Known methods for producing the polycrystalline cBN compacts and supported compact structures described above are based on high temperature and high pressure conditions (i.e., cBN is crystallized for an appropriate amount of time). A process that is exposed to a stable condition). A catalyst or catalyst-containing phase can be used to promote the binding of the particles. Typical high temperature and high pressure conditions used are temperatures in the range of about 1300 ° C. or higher and pressures of about 32 GPa or higher. The time to maintain these conditions is typically about 3 to 120 minutes.
Sintered cBN compacts with or without a substrate are often cut to the desired size and / or shape of the particular cutting or drilling tool used, and then brazed to the tool body It is attached.

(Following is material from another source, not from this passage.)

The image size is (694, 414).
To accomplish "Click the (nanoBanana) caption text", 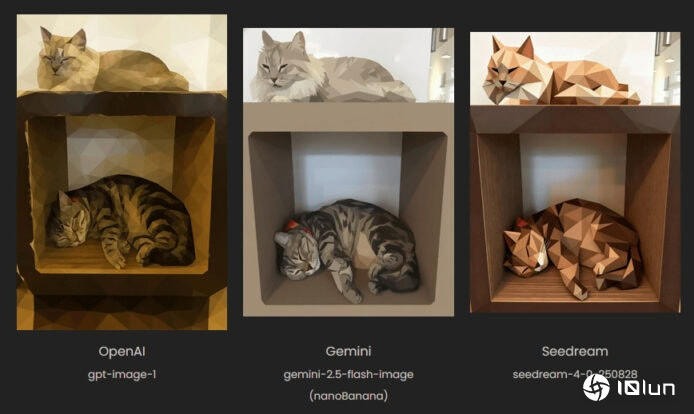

  The tool life of cubic boron nitride compacts is limited by tribochemical wear during high speed machining of a range of steel materials, superhard steel, ductile cast iron and compact graphite cast iron. This problem is exacerbated by the higher cutting speed required in the application.

The cubic boron nitride compact (PCBN) according to the present invention contains a large amount of cubic boron nitride particles and a second hard phase containing at least one aluminum magnesium boride compound.
According to another aspect of the present invention, there is provided a method of using the above-described cubic boron nitride compact for machining (preferably high speed machining) of a steel material.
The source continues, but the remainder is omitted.